My ODQ helpfully cites Vergil's 'Georgics' I 281:
"Imponere Pelio Ossam
Scilicet, atque Ossae frondosum involvere Olympum."
Which it as helpfully translates as
"In sooth...to pile Ossa on Pelion and roll leaf-crowned Olympus on
Ossa."
That is what the quotation means in Latin.
What I want to know is, What does the quotation mean *in English*?
I had a sort of idea that it meant something like "One damned thing
after another" or "The straw that broke the camel's back" - and,
neither explanation seeming at all satisfactory, resolved not to use
it.
To compare - Marie Antoinette's 'mot' about the 'brioches' is cited as
evidence of her ignorance or indifference to the sufferings of the
poor, not as a meal suggestion.
'Oů sont les neiges d'antan?' is not taken as an early indication of
global warming.
A 'rara avis' will seldom be a bird of the feathered variety.
Etc, etc.
The giants made war on the gods. They piled up two neighbouring
mountains - Pelion and Ossa - to make a siege mound from which they
could attack Mount Olympus. So this now means "add one crime to
another", making things worse, exacerbating the fault.
Virgil hyperbolically speaks of adding Olympus itself to the pile.
That is possible because by his time the assumption was that the
gods lived in the sky, not on top of a particular mountain - hence
"caelum rescindere". Heaven was regularly given the name Olympus
after that change.
ew...@bcs.org.uk
As long as you're reading the ODQ, check this one.
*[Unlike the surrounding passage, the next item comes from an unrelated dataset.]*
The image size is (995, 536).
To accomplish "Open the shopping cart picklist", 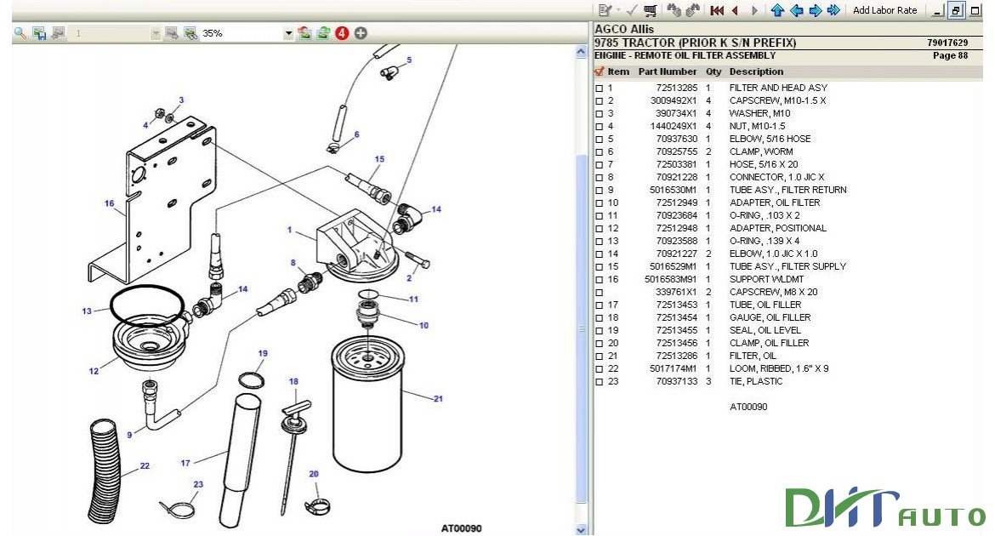I will (649, 10).
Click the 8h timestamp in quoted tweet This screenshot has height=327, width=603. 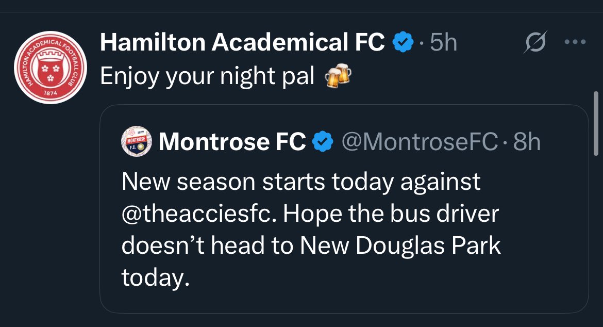click(527, 141)
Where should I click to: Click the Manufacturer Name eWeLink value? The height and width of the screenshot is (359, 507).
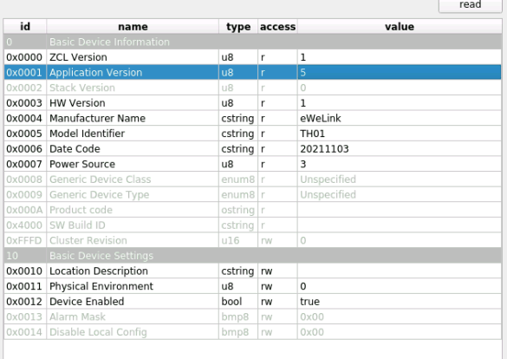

I thought it was
actually a character in a Rousseau book who was supposed to represent
Marie Antoinette.
> 'Oů sont les neiges d'antan?' is not taken as an early indication of
> global warming.
(The accent goes the other way.)
...
--
Jerry Friedman
Juliet
--
Juliet W. Hattersley
Which accent? Where? Où ça ?
Isabelle Cecchini
> 'Oů sont les neiges d'antan?' is not taken as an early indication of
> global warming.
I apologize for the error in my earlier follow-up. You have the right
accent in "oů". A slip of the memory.
--
Jerry Friedman
The basic source for this story is in the Odyssey, Book 11:
[A]t nine years old they were nine fathoms high, and measured
nine cubits round the chest. They threatened to make war
with the gods in Olympus, and tried to set Mount Ossa on the
top of Mount Olympus, and Mount Pelion on the top of Ossa,
that they might scale heaven itself...
--- trans. Butler
William C. Waterhouse
Penn State
>
> 'Piling Pelion on Ossa' is one of those annoying tags that
> get (or rather, got) bandied about without being necessarily
> properly understood.
>
[snip]
>
> I had a sort of idea that it meant something like "One damned
> thing after another" or "The straw that broke the camel's back"
> - and, neither explanation seeming at all satisfactory, resolved
> not to use it.
>
[snip]
>
From _Longman Dictionary of Phrasal Verbs_ (1983) by Rosemary
Courtney:
pile Pelion upon Ossa
to make something big even bigger:
"Then, having won the national competition, the team went to win the
international competition, piling Pelion upon Ossa."
"Asking me to run the department and teach a full load of courses is
piling Pelion upon Ossa."
----------------------------
A variant: "pile Ossa on Pelion."
In piling Ossa on Pelion, Webster did not overlook mundane
considerations -- the economic and political substance of the pending
issue, the sale of those annoying western lands.